Ultimate Bet Software Firm Slapped with $75M Lawsuit; Nobody Knows Who Really "Owns" UB
Ultimate Bet is going to need an army of lawyers to get itself out of this mess.
MSNBC just published an exclusive story on the $85 million dollar lawsuit just smacked down on UltimateBet.
The $75M claim was filed by Blast-Off Ltd. of Malta, "a private company that currently has an ownership interest" in UB, against Excapsa Software Inc. of Toronto, "which formerly owned and licensed the poker software to UltimateBet."
The total sum of the suit doesn't actually represent the money that UB stole from its players, so its likely for the ambigious "damages." Not joining the suit are all of the legit online poker sites who UB put at risk because they are greedy assholes that could bascially sink the industry as a hole for an extra few mil even though they were already making money hand-over-fist.
The article goes on to detail how UB's players, not Tokwiro Enterprises (current owner) or the Kahnawake Gaming Commission (regulatory arm), started to note highly suspicious play by the NioNio account. You know the rest of that story.
It continues on how Tokwiro passed the buck to the previous ownership group, which MSNBC blasts by saying that "blaming employees of a prior owner, Tokwiro might have resolved the mystery had UltimateBet not been the rubber ball in an international shell game."

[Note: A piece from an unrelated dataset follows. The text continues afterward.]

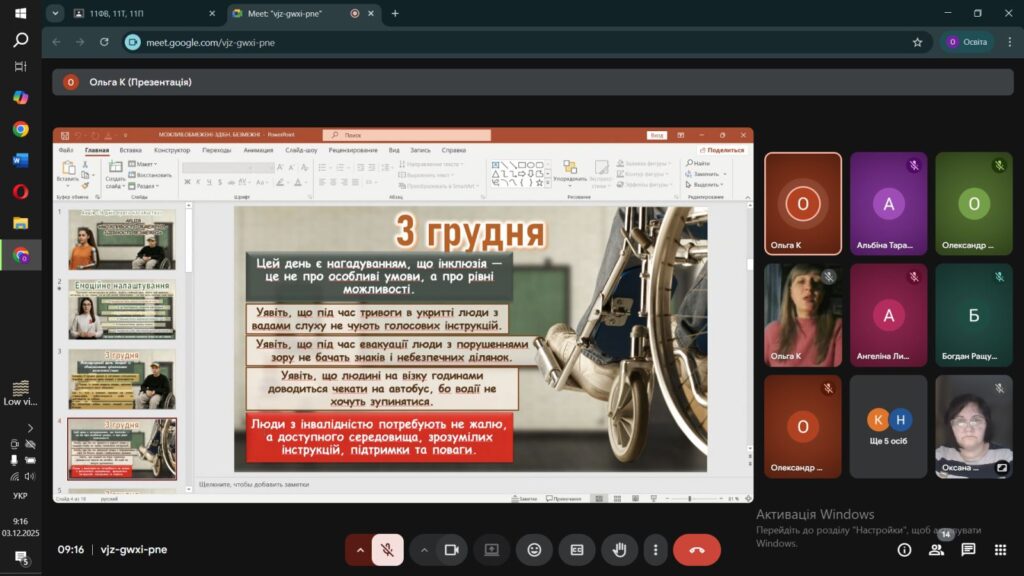Screen dimensions: 1024x576
Task: Open the activities grid icon
Action: click(999, 550)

"But it is unclear to whom —and even whether — the software business was sold." - continue reading after the jump
The trial of who owns UB gets really, really murky from here. The company was started off software by ieLogic, a Portland, Ore., company.
According to the article:
An undated and unbylined article on the TotalGambler.com Web site, titled “The history of online poker,” alleges that ieLogic founders Greg Pierson and Jon Karl created the UltimateBet site at the end of 2000, along with “some secretive high stakes poker players.” The article did not identify the players, but it stated that Russ Hamilton, winner of the 1994 World Series of Poker Main Event and a well-known Las Vegas gambler, was employed as a consultant and began recruiting some big-name poker players, including Hellmuth, to promote the site.
ieLogic never claimed ownership of UB, eventually trying to disassociate itself with the company. ieLogic supposedly sold its gambling software to "a newly incorporated Canadian company, Excapsa Software Inc.," but it's unclear if that actually really did happen.

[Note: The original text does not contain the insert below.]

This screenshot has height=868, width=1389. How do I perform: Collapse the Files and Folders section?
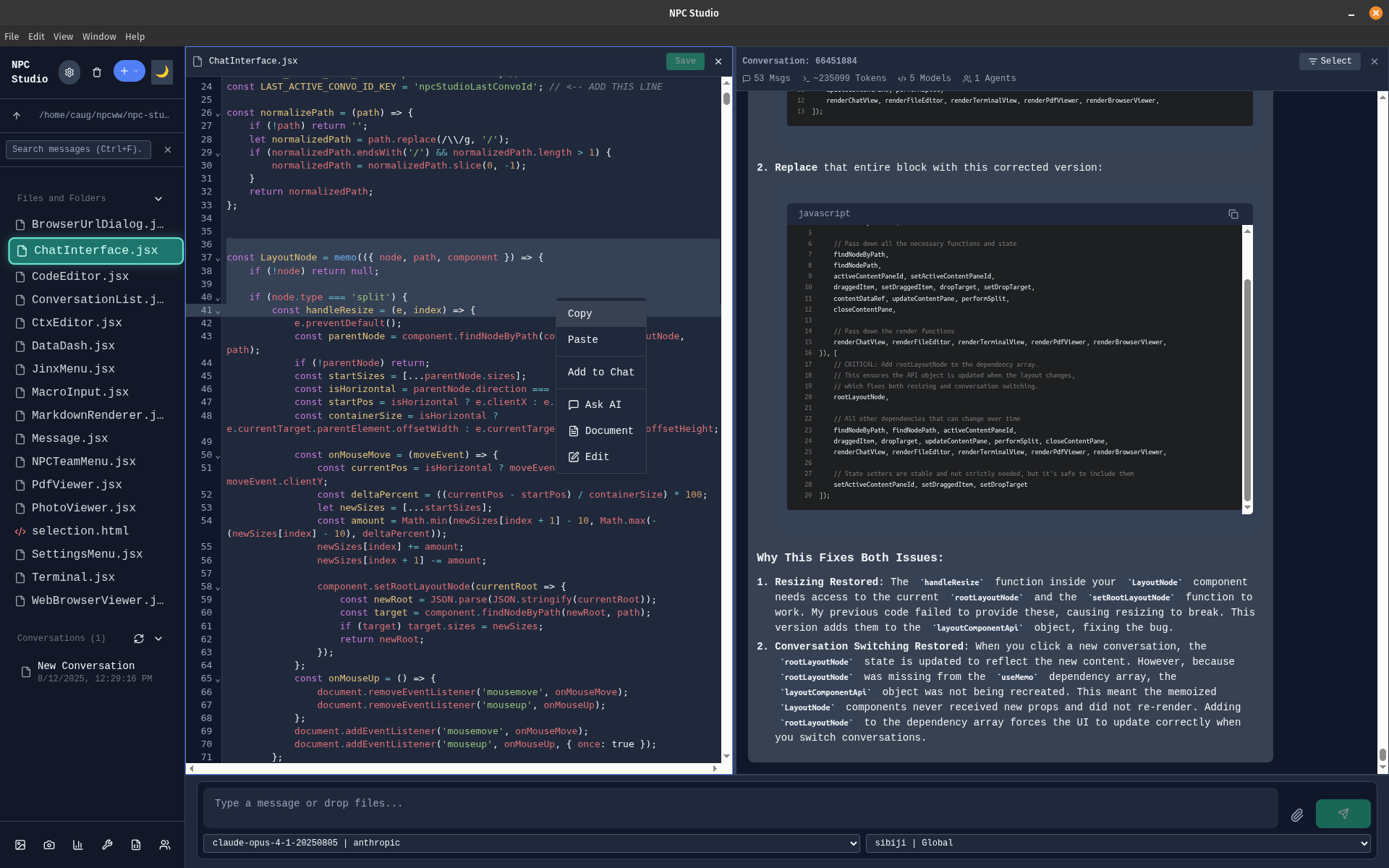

The lines of ownership and who runs UB then get even murkier, if that's possible. The company went public, then delisted, then sold to Blast-Off, then Tokwiro came in and claimed ownership of both UB and AP even though there's no papertrail to prove it. This has led many to believe that:
The tangled corporate trail has persuaded some players that Tokwiro is a false front created to obscure the true ownership of both UltimateBet and Absolute Poker.
Are you CEREUS? Awesome. A site with no accountability or true regulatory body that could very easily do the same thing to anyone stupid enough to play on it. Again, why anyone still supports UB or Absolute Poker by is beyond us. But if you do, we've got some timeshares we'd like to sell you.
Read the full article MSNBC here.
There is a lot of frightening stuff in that Phil picture. Just sayin.
Posted by: Chops Lover | September 18, 2008 at 09:31 PM
I stopped playing online a while back. I am convinced the real cheating is going on in low stakes games, and it is not through a super user account where the hole cards can be seen. It is in the software itself. How many times online does a guy call your all-in with A-2 and hit his second pair on the turn, or calls you with an insde straight draw and hit it? Way too many times. No one is going to complain that they just got ripped off in a $6 sit and go. Now, think of that happening a few hundred times a time in all different types of low dollar games. It adds up real fast.
Let me share with you my favorite hand that made me uit online forever. 3 handed in a $11 sit and go that started with 10 players. All 3 of us are about even in chips, I have the least but not by much. I flop the nut flush on the button with Kd-10d, board is Ad, 9d, 3d. first guy bets, second guy raises all in, I call, first player calls, 3 way all in. The other two guys are both holding Q-9 off suit. Of course, turn is a Q and river is a 9, and I am gone just like that. I sit there in fucking disbelief. I stay and watch them play one hand, J-5 vs. 8-4, and they both go all-in. The 8-4 wins with a pair of fours, tourney over like that. I became convinced at that moment it was fixed, especially when in the chat each of them said "gg" at the same exact time.
Plus, think about it. i would be too ashamed to complain over an $11 loss, which I ma sure they know full well that anyone would.